Anticipatory management of cloud resources within highly dynamic IT systems is a critical success factor for modern companies. Operators need to closely observe business-critical resources such as storage, CPU, and memory to avoid outages that are driven by resource shortages.
>> Scroll down to see Davis Forecasting in action |
Traditionally, cloud-resource management is done by collecting telemetry data for critical-capacity resources and configuring multi-level reactive alerting (warnings, errors, and critical errors) for those resources.
While the traditional approach to cloud-resource management might have been acceptable in the past, it doesn’t scale up to address the requirements of modern cloud environments. Highly dynamic services are deployed to the cloud globally, where resources are requested and deployed on demand. The end result of this global scale is that—without the right tools—operators are completely lost in alert storms.
Some of our customers run tens of thousands of storage disks in parallel, all needing continuous resizing. This can lead to hundreds of warnings and errors every week. The most annoying aspect of this, according to the operations teams, is that alerts are often sent after business hours, including on weekends.
One effective capacity-management strategy is to switch from a reactive approach to an anticipative approach: all necessary capacity resources are measured, and those measurements are used to train a prediction model that forecasts future demand.
The example below shows how the reactive approach can be transformed into a scheduled, predictive capacity management model. With this approach, when available capacity of a critical resource is forecast to soon fall below acceptable levels, the operations team is notified with a single report, sent during business hours, well in advance of the resource actually experiencing a resource shortage.
Use Grail and Davis to predict capacity demands
The Dynatrace Query Language (DQL) allows you to analyze all data that’s stored for your environment within the Dynatrace Grail™ data lakehouse. With the newly introduced Notebooks, you can use DQL for exploratory analysis of any capacity-related telemetry.
The screenshot below shows a section of an example notebook that plots the average percentage of free disk space over the last 7 days.
Select any line in the chart to display the available actions for that line. For example, you can request that Davis AI forecast the future of any given time series.
Davis AI analyzes the selected time series, automatically chooses the best prediction model based on the characteristics of the time series, and then trains a prediction model. After the training is finished, the notebook chart shows a probabilistic forecast of the given time series with upper and lower bounds as well as the predicted value.
The example result of the trained prediction model on this disk capacity measurement shows that the lower bound of the prediction (worst case scenario) will fall below 6% free disk capacity in early April.

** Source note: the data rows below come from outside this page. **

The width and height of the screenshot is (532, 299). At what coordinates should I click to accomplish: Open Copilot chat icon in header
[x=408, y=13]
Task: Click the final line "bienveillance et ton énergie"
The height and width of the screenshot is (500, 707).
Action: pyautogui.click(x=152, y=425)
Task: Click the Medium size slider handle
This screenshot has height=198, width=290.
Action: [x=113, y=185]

Given this information, the operations team can anticipate that they need to resize this disk before early April (during business hours, of course).

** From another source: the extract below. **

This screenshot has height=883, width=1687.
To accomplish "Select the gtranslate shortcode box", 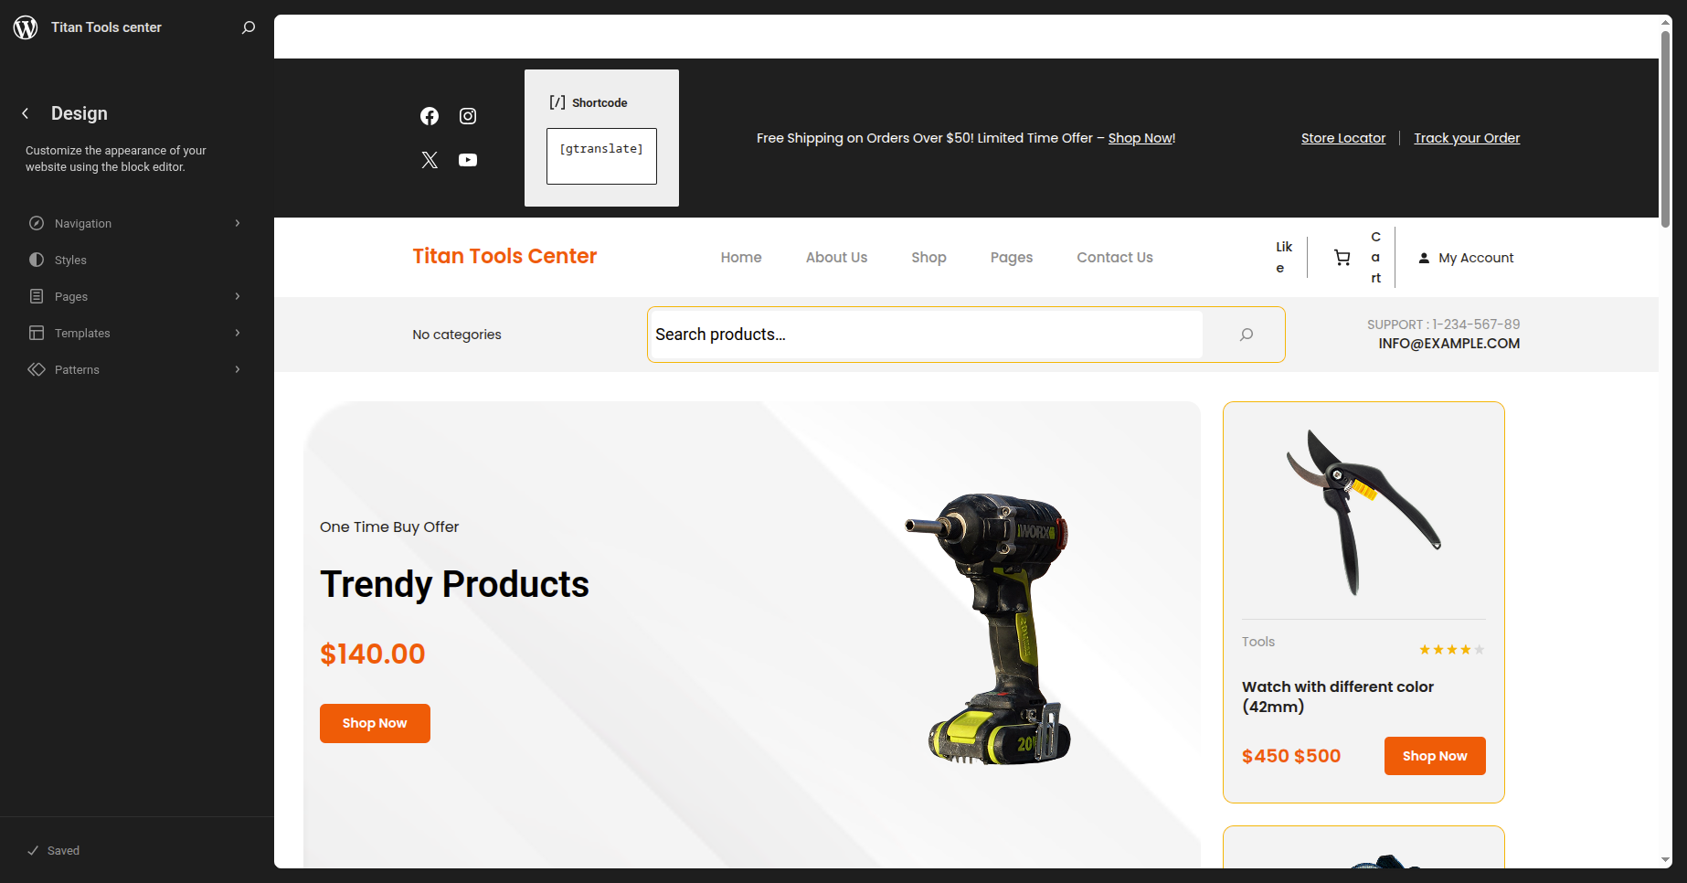I will 601,156.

While this notebook focuses on only one disk, Davis Forecast can learn and predict the future capacity needs of thousands of individual disks in parallel. For example, in our own cloud infrastructure at Dynatrace, we track over 8,000 disks that require periodic resizing. By running a scheduled, weekly forecast, our cloud automation teams avoid reactive alerts sent outside of business hours.
Reactive alerts as last line of defense
Of course, unexpected things still happen and a weekly forecast can’t, for example, anticipate a customer onboarding 5,000 OneAgents on a Sunday morning. Therefore, reactive alert conditions remain in place, to ensure that alerts are still sent if needed during unexpected events. Scheduled forecasts do not replace these reactive alerts, rather they serve as a last line of defense for unforeseen situations.
AutoML detects seasonality and chooses the best prediction model
Dynatrace invested significantly into simplifying prediction and forecasting for you. You can use any DQL query that yields a time series to train a prediction model. This AutoML approach analyzes the statistical characteristics of any time series (variance, seasonality, trend, and noise) to determine the best prediction model.
The AutoML approach also helps when you need to automate your forecasts and the underlying metric characteristics change over time. Please see Davis Forecast analysis documentation to learn more about our AutoML approach and which algorithms are used within the Davis Forecast service.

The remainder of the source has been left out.